Post by Carrdo » Tue Apr 14, 2020 4:22 pm

Starting work on the ashpan rebuild.

I must say that I am very impressed with the original builder (whoever he was) as he made an excellent job of it.

The construction is such that while everything is shoehorned in to just fit and yet, if you lay the locomotive on its side, one can remove the ashpan without having to touch the cradle.

To get the ashpan to fit, the original builder had to cut away part of the cradle side rails as everything was so tight here. See the first photo.

The ashpan itself is closer to the Josslin Hudson design than to the Langworthy. You can see that it has been well used in its lifetime and yet there is still a lot of life left in it so I have decided just to rebuild it and retain all of its positive features such as both of the ashpan side sheets have a top row of drilled holes which allow more under fire air (or primary air) to circulate more freely under and around the grates. Also, it does not have an ash hopper (which could be added as a two piece construction), its absence also allowing for a more free circulation of under fire air.

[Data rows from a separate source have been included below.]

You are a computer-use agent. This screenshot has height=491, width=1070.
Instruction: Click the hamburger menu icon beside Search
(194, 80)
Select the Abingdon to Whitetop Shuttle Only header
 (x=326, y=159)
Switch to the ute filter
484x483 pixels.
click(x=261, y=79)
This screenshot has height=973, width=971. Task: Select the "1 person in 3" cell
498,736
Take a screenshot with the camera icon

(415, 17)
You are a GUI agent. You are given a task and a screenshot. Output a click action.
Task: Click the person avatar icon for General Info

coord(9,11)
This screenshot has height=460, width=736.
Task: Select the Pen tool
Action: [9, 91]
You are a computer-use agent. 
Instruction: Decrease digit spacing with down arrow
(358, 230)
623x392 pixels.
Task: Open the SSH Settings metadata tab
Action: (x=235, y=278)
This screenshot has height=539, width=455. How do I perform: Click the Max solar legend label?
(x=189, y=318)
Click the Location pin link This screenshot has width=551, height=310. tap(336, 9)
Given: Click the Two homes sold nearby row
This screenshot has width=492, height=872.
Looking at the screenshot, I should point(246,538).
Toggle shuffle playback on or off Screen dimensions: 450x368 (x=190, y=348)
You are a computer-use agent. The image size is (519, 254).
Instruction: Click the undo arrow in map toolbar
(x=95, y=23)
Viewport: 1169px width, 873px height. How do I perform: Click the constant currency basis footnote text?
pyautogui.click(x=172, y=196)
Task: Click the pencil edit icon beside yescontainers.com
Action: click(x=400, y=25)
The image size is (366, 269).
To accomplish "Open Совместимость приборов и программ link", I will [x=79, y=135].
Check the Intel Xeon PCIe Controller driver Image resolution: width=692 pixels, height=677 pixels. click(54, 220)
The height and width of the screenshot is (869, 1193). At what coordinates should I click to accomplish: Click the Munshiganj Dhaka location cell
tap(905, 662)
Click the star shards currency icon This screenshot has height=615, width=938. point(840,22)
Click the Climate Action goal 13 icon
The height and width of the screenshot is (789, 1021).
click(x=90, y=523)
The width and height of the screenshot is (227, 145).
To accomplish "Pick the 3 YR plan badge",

My limited Hudson driving experience in this gauge has told me that the more one restricts the free circulation of (primary) air around and under the grates, the harder it is to build and maintain a good fire in the firebox.

The ashpan is made from sheet steel sections welded together. The welding itself was rather lumpy so I gave it a good belt sanding cleanup to remove all of the welding lumps and bumps. I also separated the rear sloping sheet to make for an easier installation. See the second photo.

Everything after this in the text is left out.